Von UDO RETTBERG
Er hatte es als Bundestrainer in der aktuellen Zeit der Moderne – der totalen Online-Kommunikation und Digitalisierung – wohl so schwer wie keiner seiner Vorgänger. Joachim– hatte in den vergangenen Jahren schwer gegen „das Fußballvolk“ zu kämpfen. Denn Löw musste sich immer wieder der Kritik von rund 80 Millionen Bundestrainer(inne)n stellen. Löw wurde wegen seiner „glatten Auftritte als Werbemagnet und Influencer“ in der Öffentlichkeit meist nur noch als „Jogi“ bezeichnet.
Jetzt wirft Jogi das Handtuch. So ist es in Deutschland nun einmal: Fußball ist hierzulande letztlich „der Sport“ schlechthin. Schließlich hat Deutschland – auch wenn es länger her ist – vier WM-Titel und drei Europameister-Titel gewonnen. Seit Jahren allerdings hat das Team enttäuscht. Die Aussichten auf weitere Titel hatten sich zuletzt wohl auch deshalb eingetrübt, weil das Trainer-Team einige Fehler gemacht hat. Auch deshalb, hat es der Jogi wohl satt; sich gegen jene zur Wehr setzen zu sollen oder zu müssen, die vom Fußball-ABC aus seiner Sicht wesentlich weniger verstehen als er selbst. Löw, der schöne Schwarzhaarige, ist in Schönau/Schwarzwald geboren. Seine Nähe zu Freiburg ist bekannt und drückt sich nicht nur in der bewusst langsamen heimatgeprägten Sprache, dem Black-Forest-Slang, aus.
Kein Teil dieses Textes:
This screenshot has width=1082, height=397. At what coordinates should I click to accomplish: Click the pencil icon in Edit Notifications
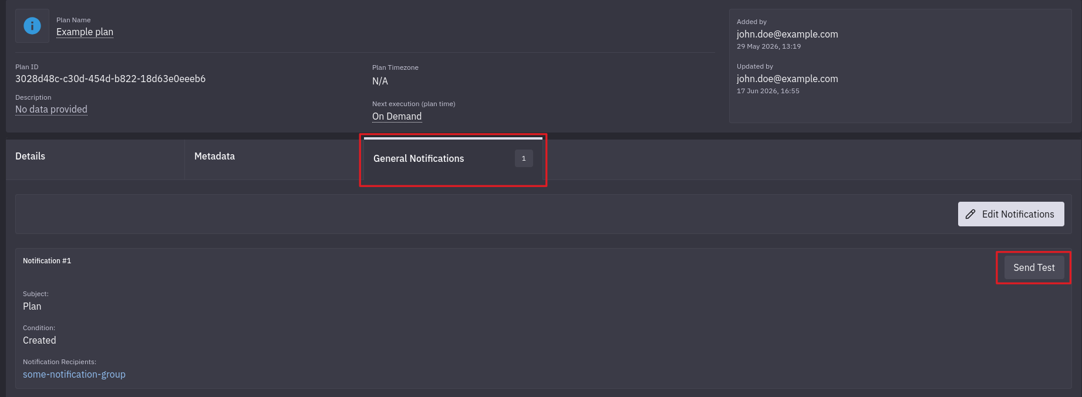970,214
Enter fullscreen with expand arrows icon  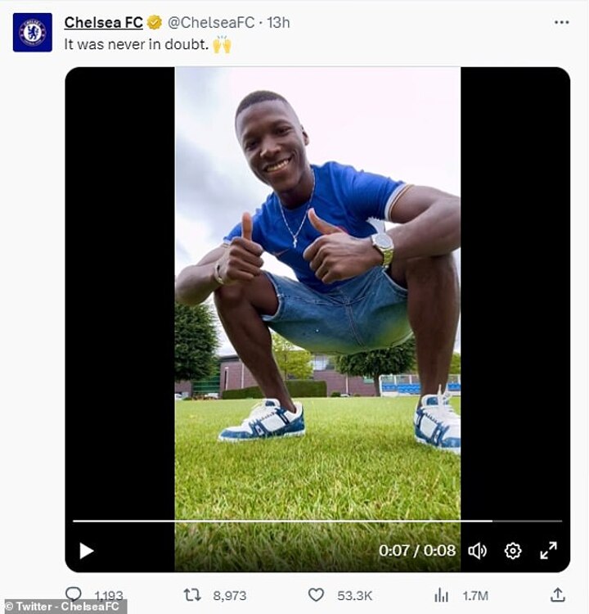click(548, 551)
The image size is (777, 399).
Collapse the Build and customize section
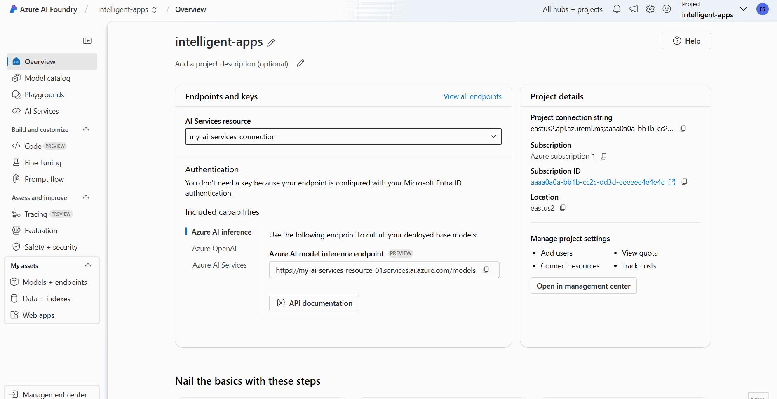[86, 129]
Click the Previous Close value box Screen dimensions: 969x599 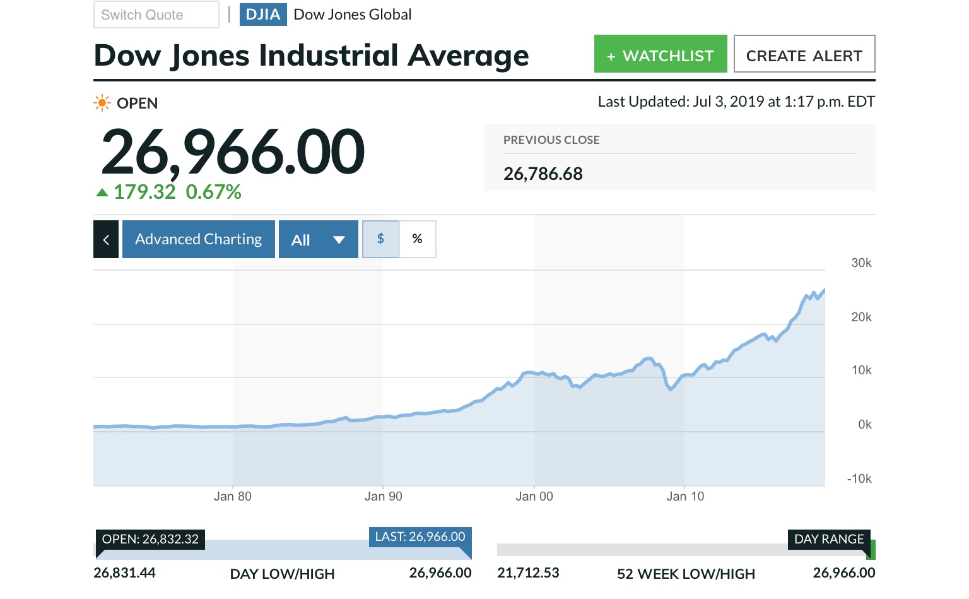click(679, 158)
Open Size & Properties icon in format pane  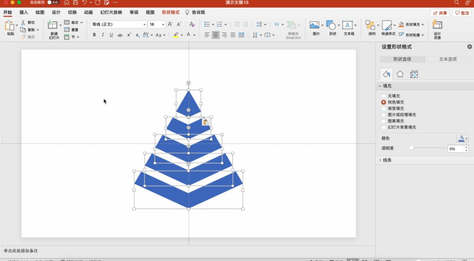pyautogui.click(x=414, y=74)
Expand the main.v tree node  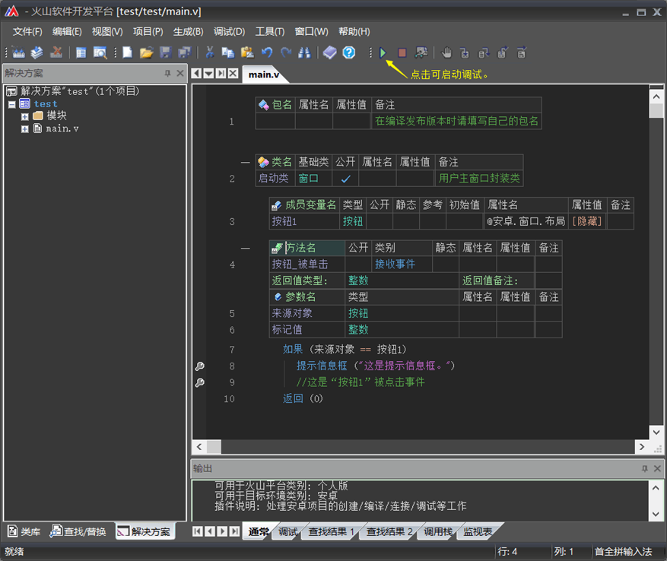coord(25,129)
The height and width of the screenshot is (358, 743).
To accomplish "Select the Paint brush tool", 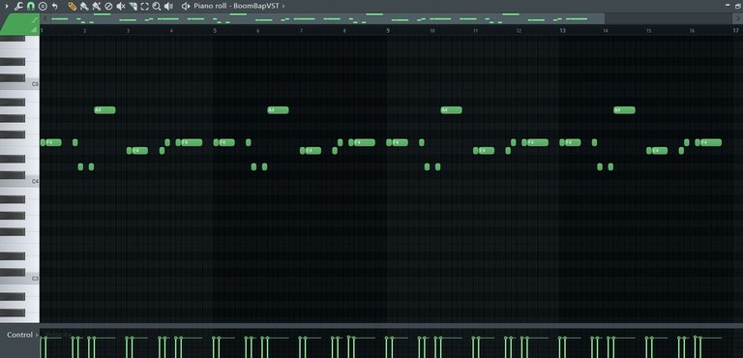I will click(x=84, y=6).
„Der Jogi“ war sich inzwischen nach harscher Kritik der Öffentlichkeit wohl bewusst, dass seine Tage als Nachfolger von Herberger, Schön, Derwall, Beckenbauer, Vogts, Ribbeck & Co. gezählt sind. Er ist wohl gerade auch deshalb mit seiner Entscheidung nach vorne geprescht. So ist er einer offiziellen Entlassung durch den DFB wohl zuvorgekommen. Vieles spricht dafür, dass ihn Fritz Keller – der ihm aus gemeinsamen vergangenen Freiburger Zeiten sehr wohlgesonnen war – in seiner Eigenschaft als DFB-Präsident zuletzt doch den Rat des Rücktritts gegeben haben dürfte. Löw war als aktiver Fußballer, Keller als Vereinsvorsitzender für den SC Freiburg tätig. Es liegt nahe, dass Keller in der Beziehung zu Löw zuletzt als „Ratgeber“ aktiv war. Dadurch hatte Löw wohl die Chance, sein Gesicht zu wahren.
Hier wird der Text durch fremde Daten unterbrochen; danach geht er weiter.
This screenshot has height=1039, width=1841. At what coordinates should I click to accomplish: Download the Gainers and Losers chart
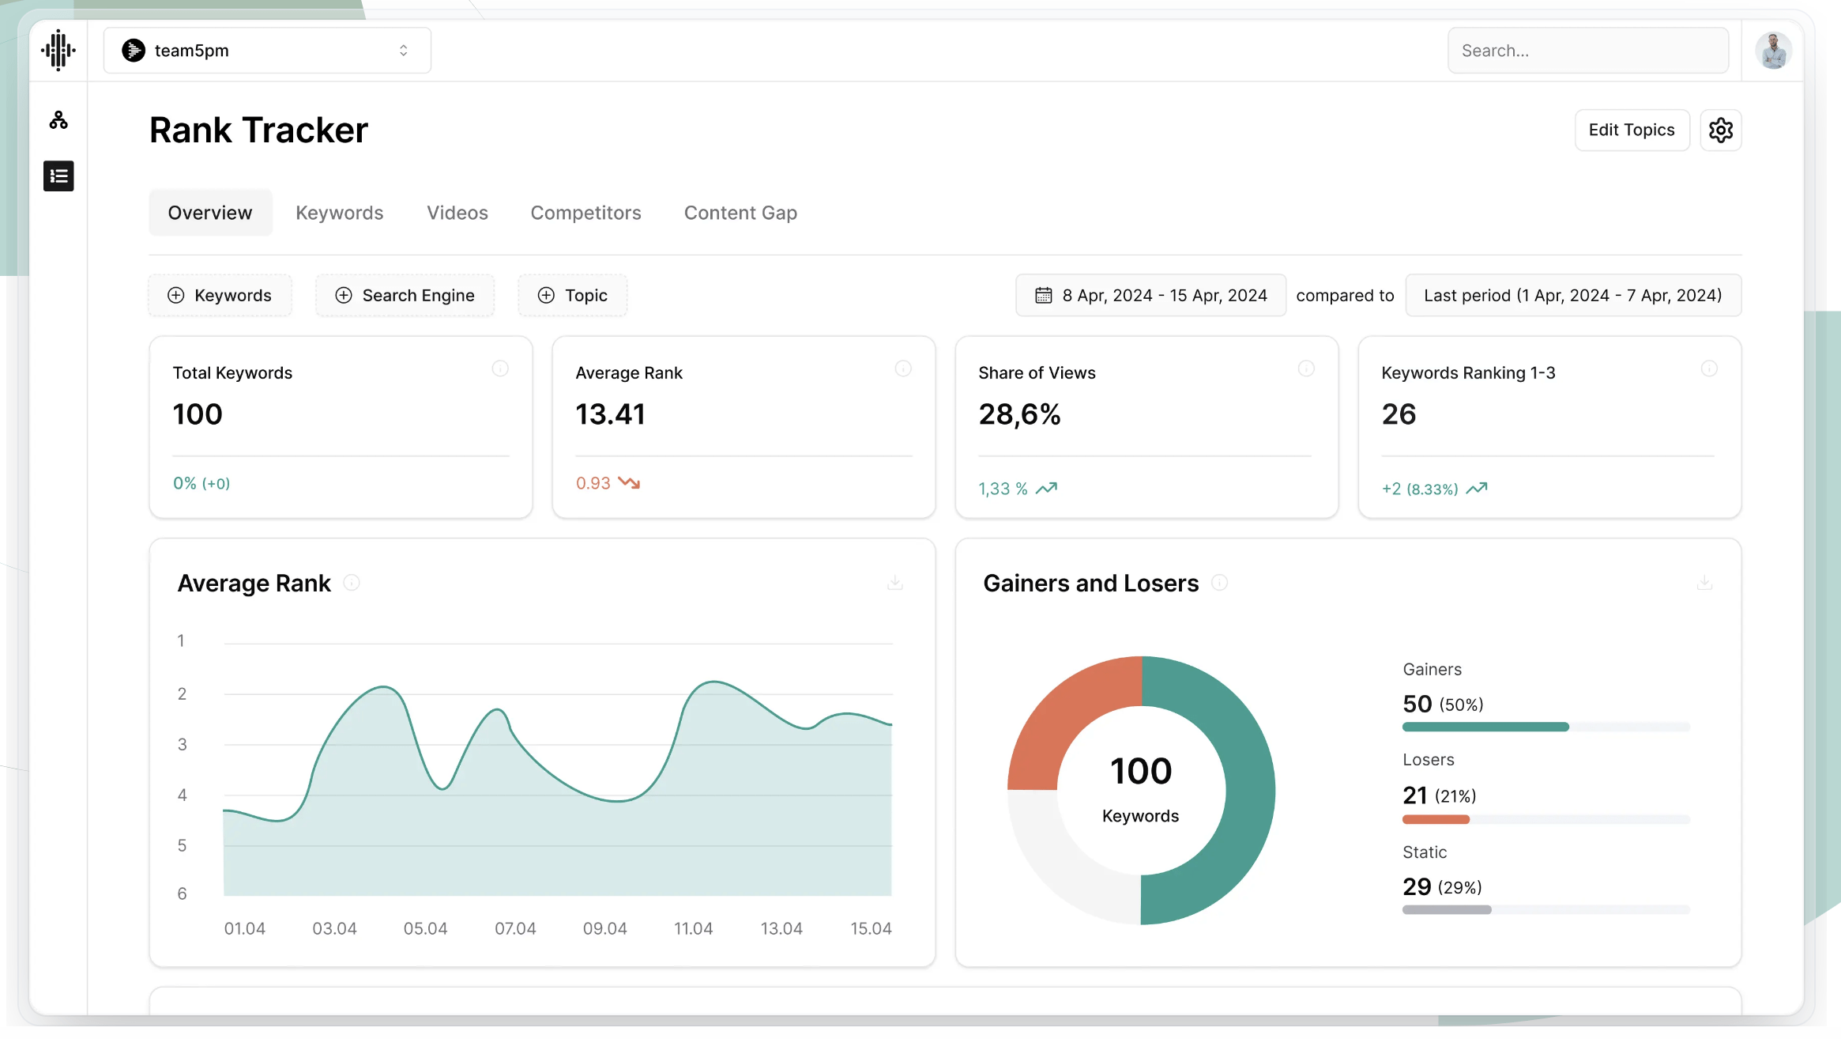coord(1704,583)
Dass Löws Rücktritt nach der EM auch finanzielle Aspekte hat, steht außer Frage; denn der DFB ist mit mehr als 7 Mio. Mitgliedern der größte nationale Sport-Fachverband auf dem Planeten Erde. Dass die „Geldmaschine“ Fußball großen Reiz auf verschiedene Akteure auf unterschiedlichen Ebenen ausübt, ist hinlänglich bekannt. Der am 28. Januar 1900 in Leipzig gegründete DFB gilt wegen der Bedeutung, die dem Fußballsport in Deutschland beigemessen wird, als einer der reichsten Sportorganisationen der Welt.
Es verwundert daher nicht, dass ausbleibende Erfolge des DFB-Teams (vor allem der Männer) auch wegen der damit verbundenen finanzielle Risiken kritisch beäugt werden. Das war nicht zuletzt nach den letzten multinationalen Wettbewerben (EM, WM) zu erkennen, als sich breite Enttäuschung auf verschiedenen Fußball-Ebenen Bahn brach. Das Versagen „der Mannschaft“ reichte in der Folge dann weit in den Amateurbereich und in den Jugend-Bereich hinab. Fußball verlor in Deutschland an Bedeutung, als „die Mannschaft“ bei den letzten Events arg enttäuschte. Klar, dass dem Trainer Joachim Löw dabei sehr viel Mitschuld zugeschrieben wurde.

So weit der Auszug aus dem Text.